[Stored records]
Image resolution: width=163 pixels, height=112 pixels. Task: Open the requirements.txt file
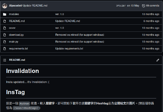pyautogui.click(x=18, y=49)
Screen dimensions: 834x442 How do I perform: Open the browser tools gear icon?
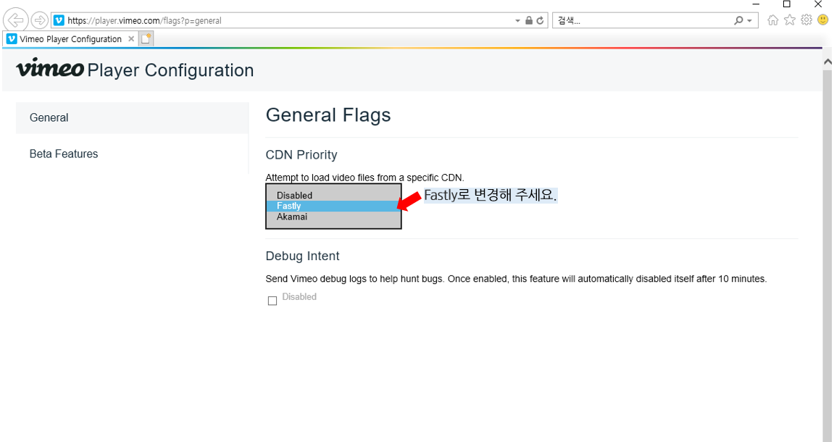point(806,20)
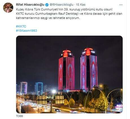Open the @RHisarciklioglu handle link

[x=61, y=5]
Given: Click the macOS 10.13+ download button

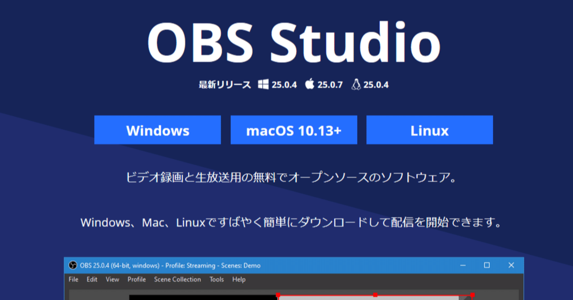Looking at the screenshot, I should (294, 130).
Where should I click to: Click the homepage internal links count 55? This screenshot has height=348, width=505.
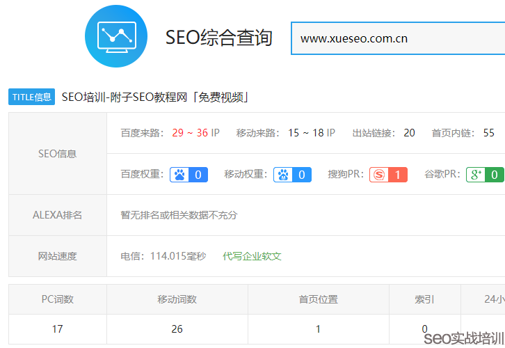(x=488, y=132)
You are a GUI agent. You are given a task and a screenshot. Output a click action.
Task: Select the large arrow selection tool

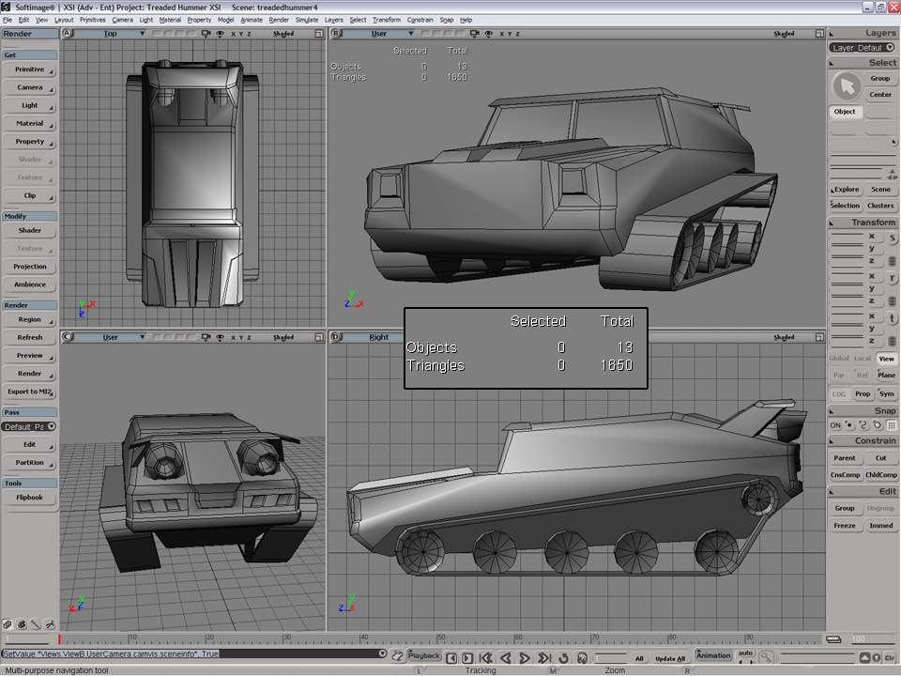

= Aim of the task =
Quote every line of the records above exactly; no picture is to be copied.

= Exercise solution =
Image resolution: width=163 pixels, height=112 pixels. Task: Open the requirements.txt file
pyautogui.click(x=18, y=49)
Screen dimensions: 834x442 How do I perform: Open the browser tools gear icon?
point(806,20)
Open the @RHisarciklioglu handle link

[x=61, y=5]
Given: Click the macOS 10.13+ download button

Looking at the screenshot, I should (294, 130).
Where should I click to: Click the homepage internal links count 55? This screenshot has height=348, width=505.
(x=488, y=132)
You are a GUI agent. You are given a task and a screenshot. Output a click action.
Task: Select the large arrow selection tool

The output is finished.